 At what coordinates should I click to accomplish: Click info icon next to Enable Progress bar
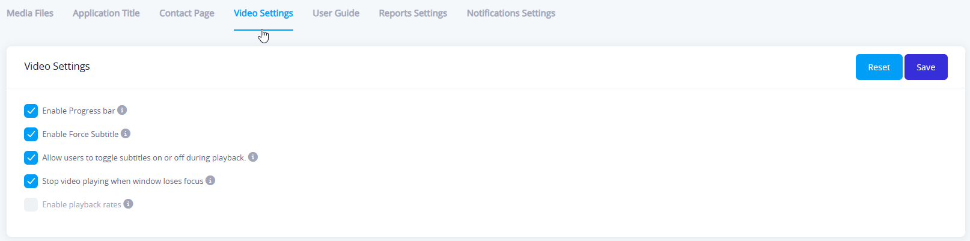[122, 110]
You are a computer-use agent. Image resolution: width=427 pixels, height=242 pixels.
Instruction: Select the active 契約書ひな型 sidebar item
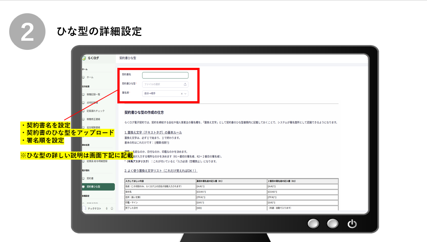pyautogui.click(x=98, y=187)
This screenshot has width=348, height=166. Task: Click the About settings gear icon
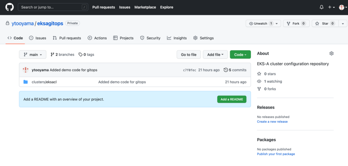331,54
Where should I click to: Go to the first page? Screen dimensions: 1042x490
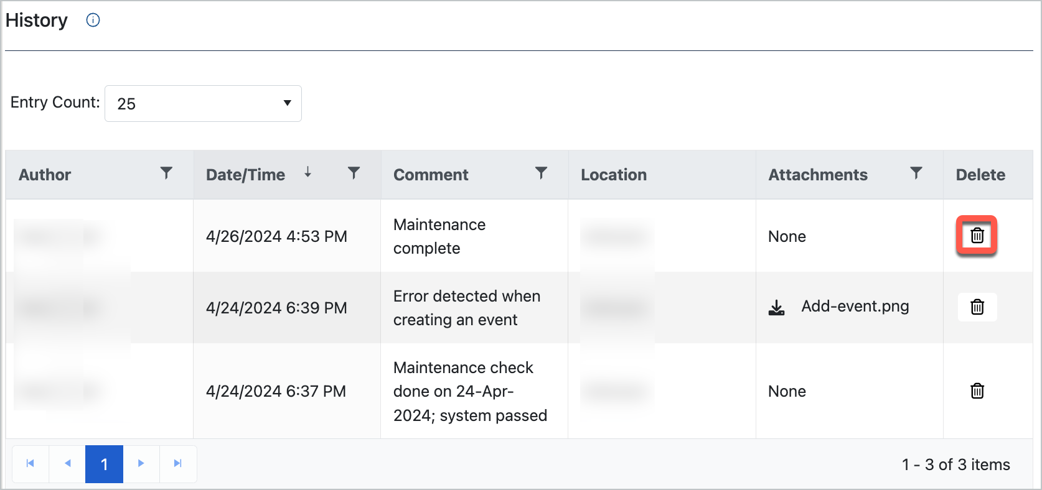[x=31, y=464]
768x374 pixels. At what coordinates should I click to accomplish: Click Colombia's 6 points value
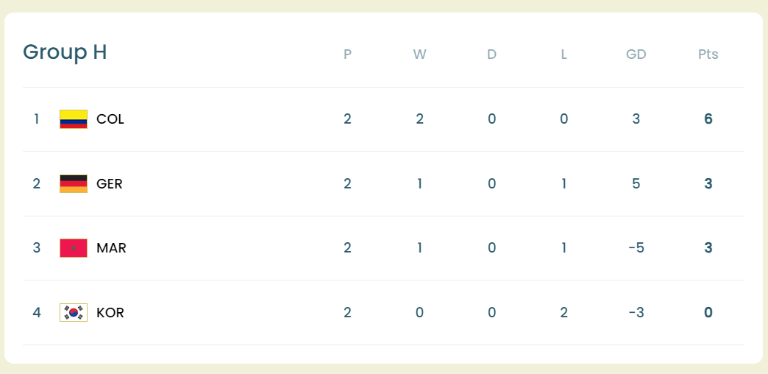[x=708, y=119]
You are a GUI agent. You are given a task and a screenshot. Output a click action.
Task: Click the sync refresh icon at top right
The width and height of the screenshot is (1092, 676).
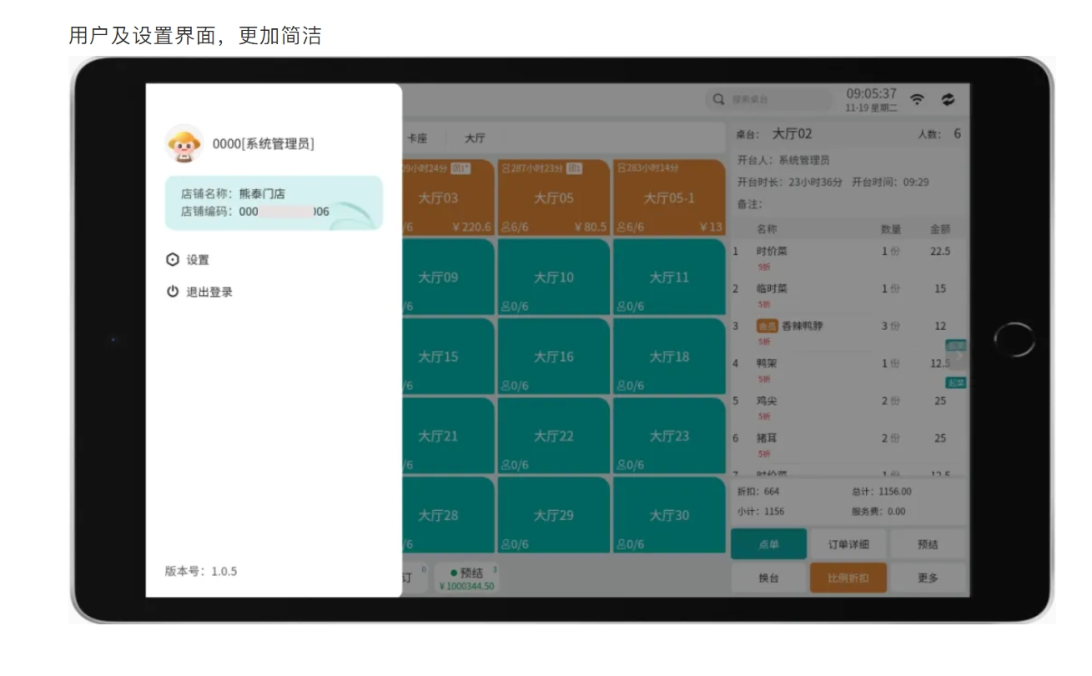pos(949,100)
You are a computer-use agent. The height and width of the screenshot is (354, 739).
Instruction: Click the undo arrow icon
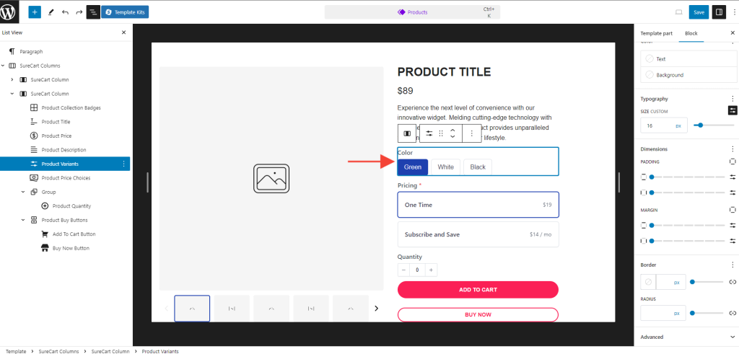click(x=65, y=12)
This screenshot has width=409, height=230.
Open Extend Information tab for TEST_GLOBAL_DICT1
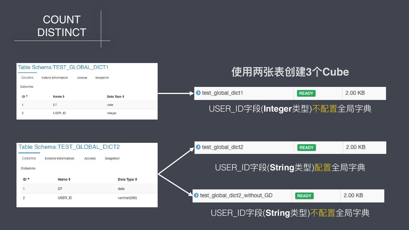pyautogui.click(x=55, y=78)
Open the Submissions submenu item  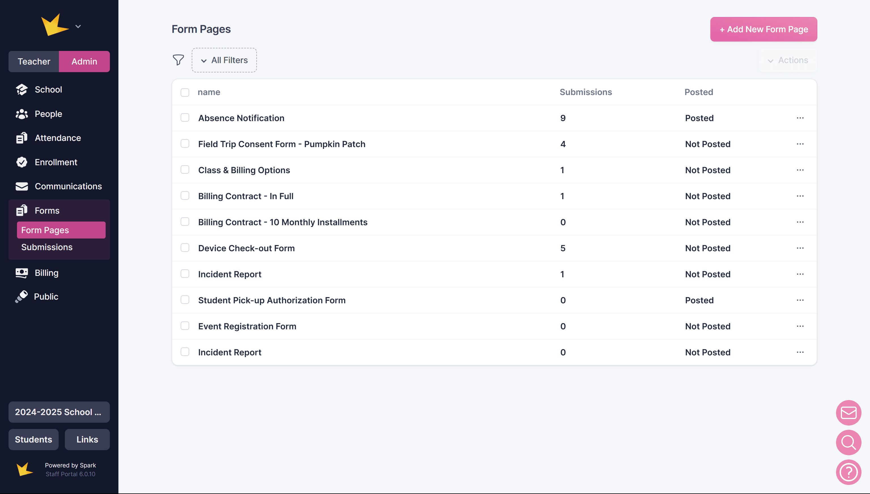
◇ ◇ ◇ ◇ ◇
Written instruction: Swap "screenshot" for "image" throughout the stretch from the line containing "You are a computer-use agent. The" through the end of the records, and write out that stretch with every other word unchanged. Leave the pictures out.

Finished task:
You are a computer-use agent. The height and width of the image is (354, 739).
Instruction: Click the undo arrow icon
click(x=65, y=12)
This image has width=409, height=230.
Open Extend Information tab for TEST_GLOBAL_DICT1
pyautogui.click(x=55, y=78)
Open the Submissions submenu item  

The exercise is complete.